En France, la Côte d’Azur s’est ainsi transformée en terre d’accueil pour des dizaines d’hommes d’affaires, députés, magistrats et fonctionnaires qui ont fui l’Ukraine dès février 2022 pour mener une dolce vita financée par des fortunes à l’origine opaque. Décriés comme le « bataillon Monaco », ils ne semblent guère préoccupés par le sort de leur pays d’origine. La prestigieuse villa Les Cèdres, à Saint-Jean-Cap-Ferrat, une ancienne résidence du roi des Belges Léopold II, un temps estimée comme le bien immobilier le plus cher au monde, est la propriété de Rinat Akhmetov depuis 2019. En Ukraine, on ironise sur les recommandations américaines ou sur les critères d’adhésion à l’Union européenne qui préconisent la « dé-oligarchisation » du pays, alors que lesdits magnats en sont déjà partis pour s’installer en Occident.

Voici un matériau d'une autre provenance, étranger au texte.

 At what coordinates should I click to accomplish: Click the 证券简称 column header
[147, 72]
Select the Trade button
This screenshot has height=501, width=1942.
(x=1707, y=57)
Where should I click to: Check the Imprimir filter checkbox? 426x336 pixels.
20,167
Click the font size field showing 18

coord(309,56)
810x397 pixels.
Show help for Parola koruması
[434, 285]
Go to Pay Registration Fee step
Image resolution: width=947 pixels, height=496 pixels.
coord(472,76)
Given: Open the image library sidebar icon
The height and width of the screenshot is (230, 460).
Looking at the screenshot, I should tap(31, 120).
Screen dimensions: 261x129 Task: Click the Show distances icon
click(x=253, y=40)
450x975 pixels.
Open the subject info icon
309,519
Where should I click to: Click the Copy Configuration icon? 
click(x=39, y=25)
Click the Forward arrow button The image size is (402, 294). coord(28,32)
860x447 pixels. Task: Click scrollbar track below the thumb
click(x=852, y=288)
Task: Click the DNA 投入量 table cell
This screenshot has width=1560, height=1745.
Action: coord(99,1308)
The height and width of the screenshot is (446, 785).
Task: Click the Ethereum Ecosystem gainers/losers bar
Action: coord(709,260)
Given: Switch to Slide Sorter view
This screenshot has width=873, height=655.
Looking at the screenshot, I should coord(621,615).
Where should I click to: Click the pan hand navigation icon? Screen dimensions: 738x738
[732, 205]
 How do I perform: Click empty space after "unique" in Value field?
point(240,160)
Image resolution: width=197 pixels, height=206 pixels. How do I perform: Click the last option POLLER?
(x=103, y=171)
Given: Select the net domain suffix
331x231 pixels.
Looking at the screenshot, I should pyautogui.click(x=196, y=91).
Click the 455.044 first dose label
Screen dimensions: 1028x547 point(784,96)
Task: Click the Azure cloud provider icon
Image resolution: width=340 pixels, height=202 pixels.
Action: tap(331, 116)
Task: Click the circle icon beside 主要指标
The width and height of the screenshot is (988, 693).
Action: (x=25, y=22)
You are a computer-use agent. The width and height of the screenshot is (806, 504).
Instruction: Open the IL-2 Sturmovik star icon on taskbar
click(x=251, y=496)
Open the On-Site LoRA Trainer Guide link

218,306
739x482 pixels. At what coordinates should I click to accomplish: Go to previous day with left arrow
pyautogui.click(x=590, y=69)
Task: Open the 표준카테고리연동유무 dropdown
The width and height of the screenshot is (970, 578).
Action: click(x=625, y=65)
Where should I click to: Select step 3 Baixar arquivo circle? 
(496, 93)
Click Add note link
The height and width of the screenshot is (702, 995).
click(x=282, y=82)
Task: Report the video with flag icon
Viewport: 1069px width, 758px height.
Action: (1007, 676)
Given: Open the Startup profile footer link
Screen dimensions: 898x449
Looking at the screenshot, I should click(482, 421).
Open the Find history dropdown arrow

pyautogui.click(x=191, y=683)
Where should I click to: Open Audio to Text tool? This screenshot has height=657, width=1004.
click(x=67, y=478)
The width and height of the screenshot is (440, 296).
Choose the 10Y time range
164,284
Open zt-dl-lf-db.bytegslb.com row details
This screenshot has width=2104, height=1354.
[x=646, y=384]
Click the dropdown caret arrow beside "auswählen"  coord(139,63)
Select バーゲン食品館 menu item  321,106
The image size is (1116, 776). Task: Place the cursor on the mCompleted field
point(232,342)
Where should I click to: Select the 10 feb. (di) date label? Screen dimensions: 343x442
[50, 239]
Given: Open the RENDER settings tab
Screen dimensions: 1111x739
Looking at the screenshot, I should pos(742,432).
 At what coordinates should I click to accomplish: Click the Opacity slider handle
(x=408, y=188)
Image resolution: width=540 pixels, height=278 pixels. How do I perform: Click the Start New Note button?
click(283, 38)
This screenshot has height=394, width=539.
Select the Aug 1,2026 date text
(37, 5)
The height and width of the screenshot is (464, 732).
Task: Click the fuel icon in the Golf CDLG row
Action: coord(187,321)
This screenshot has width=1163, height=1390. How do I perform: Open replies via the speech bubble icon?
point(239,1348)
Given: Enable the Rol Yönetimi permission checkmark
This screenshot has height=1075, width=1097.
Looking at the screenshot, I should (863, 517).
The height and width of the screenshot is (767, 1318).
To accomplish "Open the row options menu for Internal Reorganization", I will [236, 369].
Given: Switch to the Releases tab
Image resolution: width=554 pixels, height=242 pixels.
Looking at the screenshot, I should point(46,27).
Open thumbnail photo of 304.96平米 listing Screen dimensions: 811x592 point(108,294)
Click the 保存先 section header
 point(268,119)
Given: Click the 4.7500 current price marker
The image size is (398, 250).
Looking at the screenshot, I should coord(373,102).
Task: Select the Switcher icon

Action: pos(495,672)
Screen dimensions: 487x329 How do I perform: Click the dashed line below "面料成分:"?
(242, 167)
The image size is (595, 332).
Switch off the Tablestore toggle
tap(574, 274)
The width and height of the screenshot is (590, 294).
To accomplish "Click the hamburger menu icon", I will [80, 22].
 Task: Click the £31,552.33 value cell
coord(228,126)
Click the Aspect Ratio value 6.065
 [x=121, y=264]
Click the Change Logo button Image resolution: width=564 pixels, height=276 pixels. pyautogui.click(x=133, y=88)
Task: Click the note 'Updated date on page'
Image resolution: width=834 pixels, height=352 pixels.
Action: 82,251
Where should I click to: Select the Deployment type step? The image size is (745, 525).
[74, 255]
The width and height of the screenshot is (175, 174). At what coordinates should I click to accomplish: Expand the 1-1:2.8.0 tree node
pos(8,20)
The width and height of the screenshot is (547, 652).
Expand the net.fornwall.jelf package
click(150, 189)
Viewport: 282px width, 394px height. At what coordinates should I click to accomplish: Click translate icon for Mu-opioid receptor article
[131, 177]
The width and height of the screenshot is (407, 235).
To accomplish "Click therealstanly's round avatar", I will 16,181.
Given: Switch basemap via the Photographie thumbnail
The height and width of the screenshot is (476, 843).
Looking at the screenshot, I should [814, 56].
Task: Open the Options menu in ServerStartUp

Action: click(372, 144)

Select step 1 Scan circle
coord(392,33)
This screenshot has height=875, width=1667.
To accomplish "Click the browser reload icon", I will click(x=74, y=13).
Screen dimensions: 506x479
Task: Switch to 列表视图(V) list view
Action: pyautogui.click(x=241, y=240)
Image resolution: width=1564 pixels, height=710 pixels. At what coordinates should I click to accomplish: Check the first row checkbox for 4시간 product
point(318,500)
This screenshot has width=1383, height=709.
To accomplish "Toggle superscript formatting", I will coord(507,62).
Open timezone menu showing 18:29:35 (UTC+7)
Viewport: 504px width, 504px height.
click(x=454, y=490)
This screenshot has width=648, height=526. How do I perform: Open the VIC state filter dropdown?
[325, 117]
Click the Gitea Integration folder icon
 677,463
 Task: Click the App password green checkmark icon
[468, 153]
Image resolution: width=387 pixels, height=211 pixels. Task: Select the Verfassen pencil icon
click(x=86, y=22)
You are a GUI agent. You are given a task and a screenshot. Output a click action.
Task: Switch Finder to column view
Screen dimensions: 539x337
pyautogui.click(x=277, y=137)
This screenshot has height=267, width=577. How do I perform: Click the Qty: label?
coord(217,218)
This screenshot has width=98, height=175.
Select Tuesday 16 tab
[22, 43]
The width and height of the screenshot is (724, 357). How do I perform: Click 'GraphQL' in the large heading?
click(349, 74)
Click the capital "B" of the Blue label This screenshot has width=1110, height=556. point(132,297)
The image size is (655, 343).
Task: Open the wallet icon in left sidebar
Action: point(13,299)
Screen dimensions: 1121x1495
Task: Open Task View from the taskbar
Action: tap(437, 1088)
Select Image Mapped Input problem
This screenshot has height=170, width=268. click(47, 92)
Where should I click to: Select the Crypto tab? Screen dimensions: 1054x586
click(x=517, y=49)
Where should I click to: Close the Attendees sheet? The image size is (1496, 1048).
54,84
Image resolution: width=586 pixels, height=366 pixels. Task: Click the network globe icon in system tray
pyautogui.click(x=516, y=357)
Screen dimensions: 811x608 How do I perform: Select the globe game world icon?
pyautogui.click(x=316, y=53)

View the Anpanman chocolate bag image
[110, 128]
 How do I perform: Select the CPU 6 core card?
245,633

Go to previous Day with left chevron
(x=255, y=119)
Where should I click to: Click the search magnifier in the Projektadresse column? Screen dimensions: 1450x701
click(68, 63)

Si l’Ukraine est indéniablement à la croisée des chemins, rien n’indique que sa République oligarchique soit condamnée. A minima, ses représentants devraient demeurer des individus fortunés avec lesquels il faudra compter dans les prochaines années. En forçant notre respect par sa résistance à une agression injustifiée, ce grand voisin de l’Est longtemps méconnu suscite une attention inédite. Son ambition de rejoindre la famille européenne à marche forcée nous impose de trouver des clés de lecture pour expliquer et comprendre ce qui a façonné ce pays.

Notes :

[1] Le PIB par habitant s’élevait à 4 835 dollars en 2021, dépassé par la Moldavie (5 230 dollars par habitant). À titre de comparaison, les Français disposaient en 2021 de 43 569 dollars par tête.

[2]Leonid Kravtchouk (1991-1994), Leonid Koutchma (1994-2005), Viktor Iouchtchenko (2005-2010), Viktor Ianoukovitch (2010-2014), Petro Porochenko (2014-2019) et Volodymyr Zelensky (2019-). On peut y ajouter un septième, avec la présidence par intérim d’Oleksandr Tourtchinov entre fin février et début juin 2014 – un intérim bref mais capital compte tenu du contexte difficile d’annexion de la Crimée et de début de la guerre du Donbass.

L’Ukraine, la République et les oligarques, Sébastien Gobert, Editions Tallandier, 2024.